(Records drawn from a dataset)

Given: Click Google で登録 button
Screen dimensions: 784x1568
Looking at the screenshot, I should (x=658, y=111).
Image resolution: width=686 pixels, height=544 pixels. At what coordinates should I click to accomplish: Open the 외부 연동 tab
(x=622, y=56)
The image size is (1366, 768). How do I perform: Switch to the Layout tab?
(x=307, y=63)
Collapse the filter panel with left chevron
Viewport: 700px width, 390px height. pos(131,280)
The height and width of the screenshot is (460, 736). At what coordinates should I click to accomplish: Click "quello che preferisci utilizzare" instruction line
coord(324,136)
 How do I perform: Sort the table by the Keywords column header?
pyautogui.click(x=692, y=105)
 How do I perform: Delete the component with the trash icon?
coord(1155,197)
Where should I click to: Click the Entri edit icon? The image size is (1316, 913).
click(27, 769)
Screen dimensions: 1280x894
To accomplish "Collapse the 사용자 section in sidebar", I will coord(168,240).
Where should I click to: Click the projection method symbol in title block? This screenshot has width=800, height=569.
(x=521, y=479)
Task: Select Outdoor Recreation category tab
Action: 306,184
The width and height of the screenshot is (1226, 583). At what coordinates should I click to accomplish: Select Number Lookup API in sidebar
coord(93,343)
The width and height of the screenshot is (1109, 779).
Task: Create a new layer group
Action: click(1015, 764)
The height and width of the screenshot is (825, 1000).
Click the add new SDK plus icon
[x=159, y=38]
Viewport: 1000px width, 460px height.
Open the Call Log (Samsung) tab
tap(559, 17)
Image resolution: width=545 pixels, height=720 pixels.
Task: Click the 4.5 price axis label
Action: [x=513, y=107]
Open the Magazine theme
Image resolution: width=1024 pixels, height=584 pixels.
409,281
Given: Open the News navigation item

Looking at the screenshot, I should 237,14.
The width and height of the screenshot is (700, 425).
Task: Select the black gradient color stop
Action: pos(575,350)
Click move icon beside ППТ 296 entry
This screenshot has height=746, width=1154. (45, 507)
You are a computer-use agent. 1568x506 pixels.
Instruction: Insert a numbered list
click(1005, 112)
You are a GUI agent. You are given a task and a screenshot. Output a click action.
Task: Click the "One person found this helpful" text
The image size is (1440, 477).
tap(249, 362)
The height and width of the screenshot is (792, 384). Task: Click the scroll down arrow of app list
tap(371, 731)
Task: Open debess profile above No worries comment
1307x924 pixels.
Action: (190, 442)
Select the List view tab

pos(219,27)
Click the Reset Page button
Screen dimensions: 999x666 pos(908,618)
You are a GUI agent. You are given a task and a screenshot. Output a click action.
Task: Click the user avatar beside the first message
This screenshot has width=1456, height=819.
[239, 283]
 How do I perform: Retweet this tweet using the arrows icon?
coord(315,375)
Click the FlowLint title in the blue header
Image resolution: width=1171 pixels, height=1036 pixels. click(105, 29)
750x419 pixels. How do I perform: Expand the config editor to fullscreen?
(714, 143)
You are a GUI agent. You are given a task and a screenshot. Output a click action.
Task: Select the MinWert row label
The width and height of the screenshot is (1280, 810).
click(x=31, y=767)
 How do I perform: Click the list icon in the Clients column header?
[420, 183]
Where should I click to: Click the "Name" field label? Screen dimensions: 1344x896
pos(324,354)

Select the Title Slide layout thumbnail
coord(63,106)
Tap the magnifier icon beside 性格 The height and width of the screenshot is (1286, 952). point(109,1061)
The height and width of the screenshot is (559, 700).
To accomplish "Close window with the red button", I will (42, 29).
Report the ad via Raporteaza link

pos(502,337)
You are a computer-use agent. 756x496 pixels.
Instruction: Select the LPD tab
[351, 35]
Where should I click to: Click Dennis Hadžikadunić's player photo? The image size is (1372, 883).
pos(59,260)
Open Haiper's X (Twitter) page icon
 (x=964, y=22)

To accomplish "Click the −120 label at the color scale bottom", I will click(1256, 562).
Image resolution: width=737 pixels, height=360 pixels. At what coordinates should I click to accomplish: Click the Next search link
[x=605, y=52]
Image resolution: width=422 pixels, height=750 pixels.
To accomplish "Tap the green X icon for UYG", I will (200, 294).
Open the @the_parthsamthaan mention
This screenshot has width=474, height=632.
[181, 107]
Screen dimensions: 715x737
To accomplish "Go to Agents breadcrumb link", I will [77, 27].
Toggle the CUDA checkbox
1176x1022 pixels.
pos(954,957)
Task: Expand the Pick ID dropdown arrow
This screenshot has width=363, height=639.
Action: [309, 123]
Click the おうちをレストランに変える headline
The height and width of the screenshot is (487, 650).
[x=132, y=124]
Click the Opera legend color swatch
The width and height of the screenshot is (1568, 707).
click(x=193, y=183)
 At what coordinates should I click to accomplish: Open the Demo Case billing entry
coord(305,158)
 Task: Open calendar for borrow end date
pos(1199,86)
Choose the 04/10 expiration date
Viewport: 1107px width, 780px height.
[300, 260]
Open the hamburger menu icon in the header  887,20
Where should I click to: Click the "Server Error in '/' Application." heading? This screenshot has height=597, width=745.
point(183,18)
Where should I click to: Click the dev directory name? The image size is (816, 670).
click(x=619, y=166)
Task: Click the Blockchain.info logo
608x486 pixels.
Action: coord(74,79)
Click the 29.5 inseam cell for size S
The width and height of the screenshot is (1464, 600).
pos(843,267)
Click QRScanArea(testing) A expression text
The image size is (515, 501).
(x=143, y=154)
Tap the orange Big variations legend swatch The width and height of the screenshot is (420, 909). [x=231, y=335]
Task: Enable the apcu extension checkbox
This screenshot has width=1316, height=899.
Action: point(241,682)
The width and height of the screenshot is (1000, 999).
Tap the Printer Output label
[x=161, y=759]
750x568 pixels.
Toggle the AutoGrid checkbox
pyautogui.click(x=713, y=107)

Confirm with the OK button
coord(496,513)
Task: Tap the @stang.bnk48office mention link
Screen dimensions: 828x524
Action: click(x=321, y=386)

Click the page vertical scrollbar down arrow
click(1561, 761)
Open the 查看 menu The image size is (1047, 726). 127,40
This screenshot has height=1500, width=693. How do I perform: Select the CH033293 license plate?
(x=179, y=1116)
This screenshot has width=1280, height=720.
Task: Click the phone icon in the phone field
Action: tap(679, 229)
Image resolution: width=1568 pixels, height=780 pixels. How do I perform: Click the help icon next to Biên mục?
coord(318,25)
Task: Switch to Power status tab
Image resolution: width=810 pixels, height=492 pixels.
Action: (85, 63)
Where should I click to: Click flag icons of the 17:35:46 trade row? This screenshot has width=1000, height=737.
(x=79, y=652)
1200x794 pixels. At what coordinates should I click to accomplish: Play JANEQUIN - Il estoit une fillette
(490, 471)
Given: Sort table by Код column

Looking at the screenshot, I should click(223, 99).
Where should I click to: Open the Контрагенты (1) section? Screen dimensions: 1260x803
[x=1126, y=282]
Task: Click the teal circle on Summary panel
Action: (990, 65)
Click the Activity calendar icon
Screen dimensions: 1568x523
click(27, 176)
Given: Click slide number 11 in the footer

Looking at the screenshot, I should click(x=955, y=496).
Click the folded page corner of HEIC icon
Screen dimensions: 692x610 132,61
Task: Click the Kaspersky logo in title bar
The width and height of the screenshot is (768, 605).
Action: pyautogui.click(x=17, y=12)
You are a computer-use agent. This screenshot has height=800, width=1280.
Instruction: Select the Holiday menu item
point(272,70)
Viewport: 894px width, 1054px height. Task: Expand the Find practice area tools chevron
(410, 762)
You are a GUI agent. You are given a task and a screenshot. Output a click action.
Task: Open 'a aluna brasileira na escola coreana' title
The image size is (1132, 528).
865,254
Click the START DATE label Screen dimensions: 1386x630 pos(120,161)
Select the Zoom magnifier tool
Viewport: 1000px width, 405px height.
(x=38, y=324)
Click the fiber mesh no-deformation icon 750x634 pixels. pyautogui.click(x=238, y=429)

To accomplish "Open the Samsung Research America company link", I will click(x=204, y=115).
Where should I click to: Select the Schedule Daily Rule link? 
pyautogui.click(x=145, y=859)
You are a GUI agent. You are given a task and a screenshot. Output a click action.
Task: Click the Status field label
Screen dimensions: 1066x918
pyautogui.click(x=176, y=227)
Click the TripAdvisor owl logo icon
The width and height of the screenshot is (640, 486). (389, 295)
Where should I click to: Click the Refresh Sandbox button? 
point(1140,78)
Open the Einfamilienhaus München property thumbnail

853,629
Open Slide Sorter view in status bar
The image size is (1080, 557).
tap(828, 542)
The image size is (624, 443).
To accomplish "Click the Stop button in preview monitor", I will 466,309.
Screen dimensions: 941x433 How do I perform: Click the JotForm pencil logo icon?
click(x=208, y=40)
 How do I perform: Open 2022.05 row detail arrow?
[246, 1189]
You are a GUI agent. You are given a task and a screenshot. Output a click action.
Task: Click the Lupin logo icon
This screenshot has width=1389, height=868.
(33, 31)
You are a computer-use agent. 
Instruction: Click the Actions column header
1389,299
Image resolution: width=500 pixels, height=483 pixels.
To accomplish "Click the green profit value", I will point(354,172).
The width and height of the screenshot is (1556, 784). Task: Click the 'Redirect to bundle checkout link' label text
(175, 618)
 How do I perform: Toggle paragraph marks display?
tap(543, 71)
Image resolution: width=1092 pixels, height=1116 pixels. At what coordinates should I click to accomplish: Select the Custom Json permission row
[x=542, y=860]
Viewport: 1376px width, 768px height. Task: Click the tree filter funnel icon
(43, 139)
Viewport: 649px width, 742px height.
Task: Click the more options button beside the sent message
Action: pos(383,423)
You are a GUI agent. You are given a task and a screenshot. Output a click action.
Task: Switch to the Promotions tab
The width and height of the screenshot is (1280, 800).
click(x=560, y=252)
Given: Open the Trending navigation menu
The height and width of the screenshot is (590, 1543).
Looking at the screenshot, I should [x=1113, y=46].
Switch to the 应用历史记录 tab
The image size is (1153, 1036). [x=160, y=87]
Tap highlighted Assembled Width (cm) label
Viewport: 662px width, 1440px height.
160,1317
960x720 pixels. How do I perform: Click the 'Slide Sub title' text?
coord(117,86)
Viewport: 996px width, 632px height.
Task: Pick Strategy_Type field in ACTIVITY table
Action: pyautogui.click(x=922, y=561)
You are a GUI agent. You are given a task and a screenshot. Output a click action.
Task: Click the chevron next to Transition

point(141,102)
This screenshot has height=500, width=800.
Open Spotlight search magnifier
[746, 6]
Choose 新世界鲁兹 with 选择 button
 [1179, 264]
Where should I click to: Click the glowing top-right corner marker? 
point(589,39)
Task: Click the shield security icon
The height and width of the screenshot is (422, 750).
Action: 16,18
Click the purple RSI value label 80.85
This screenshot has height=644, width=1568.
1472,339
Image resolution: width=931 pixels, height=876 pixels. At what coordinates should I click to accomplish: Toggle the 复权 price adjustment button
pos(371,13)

AIM OF THE TASK >>
Show all lines from the records above where the word "swatch" occurs.

RESPONSE BELOW >>
Click the Opera legend color swatch
Tap the orange Big variations legend swatch The width and height of the screenshot is (420, 909). [x=231, y=335]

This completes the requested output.